El Reino de Roster se dividió… los caballeros rebeldes de la corona se establecieron más allá de las montañas y proclamaron su independencia.
Jasón asintió apenas, sin apartar la vista del cristal.
—Era inevitable —murmuró—. Cuando los ideales chocan con el poder, los reinos se parten como vidrio.
—Dicen que el Duque de los Lobos fue ejecutado —continuó el aprendiz, buscando su reacción—.
Lo acusaron de permitir el paso a los rebeldes.
—Una decisión predecible —respondió Jasón, con una sonrisa apenas visible—.
Pero su sacrificio les dio el tiempo que necesitaban.
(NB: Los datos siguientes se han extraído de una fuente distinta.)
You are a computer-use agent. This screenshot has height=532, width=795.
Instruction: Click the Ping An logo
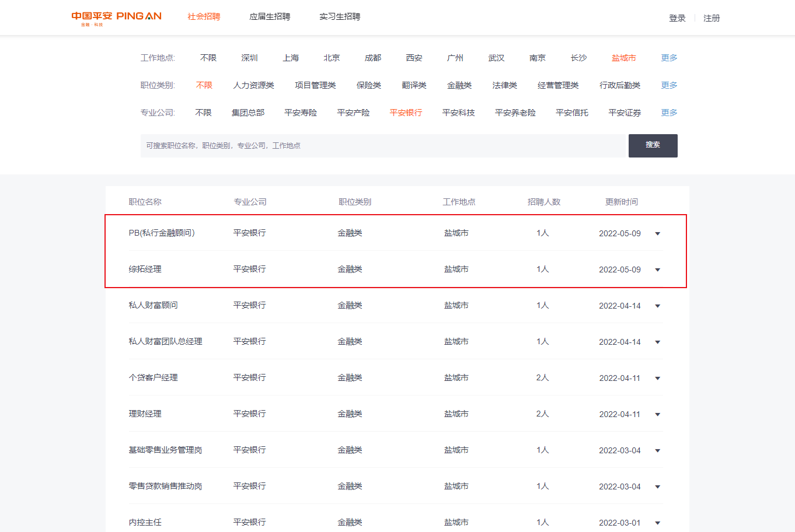click(x=116, y=18)
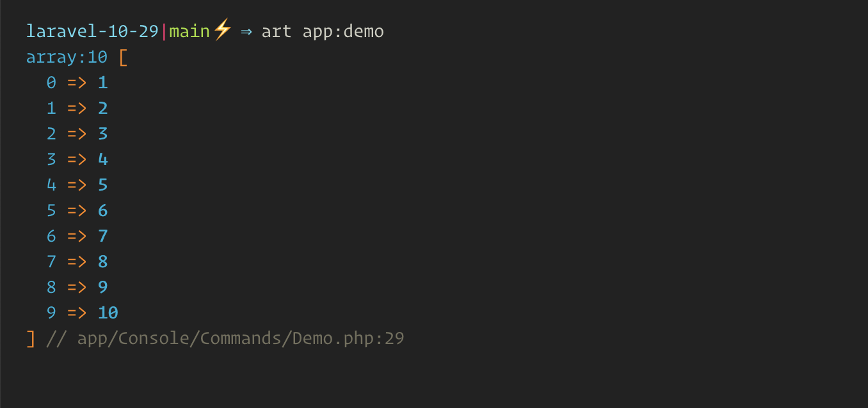Click the main branch name

[189, 31]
Los muros del norte ya están reparados.
El aprendiz levantó la vista, inseguro.
—Entonces… ¿la guerra sigue?
—Sigue, y seguirá —dijo Jasón—.
Mientras Ester respire, siempre habrá alguien dispuesto a seguirla.
—He oído rumores sobre el Caballero Ejecutor —añadió el aprendiz—. Dicen que lucha bajo su estandarte.
—Lo hace —admitió—, y por eso la moral de sus tropas se mantiene alta.
Pero el tiempo juega a mi favor.
Cuando mis creaciones despierten, no habrá lobo ni muro que las detenga.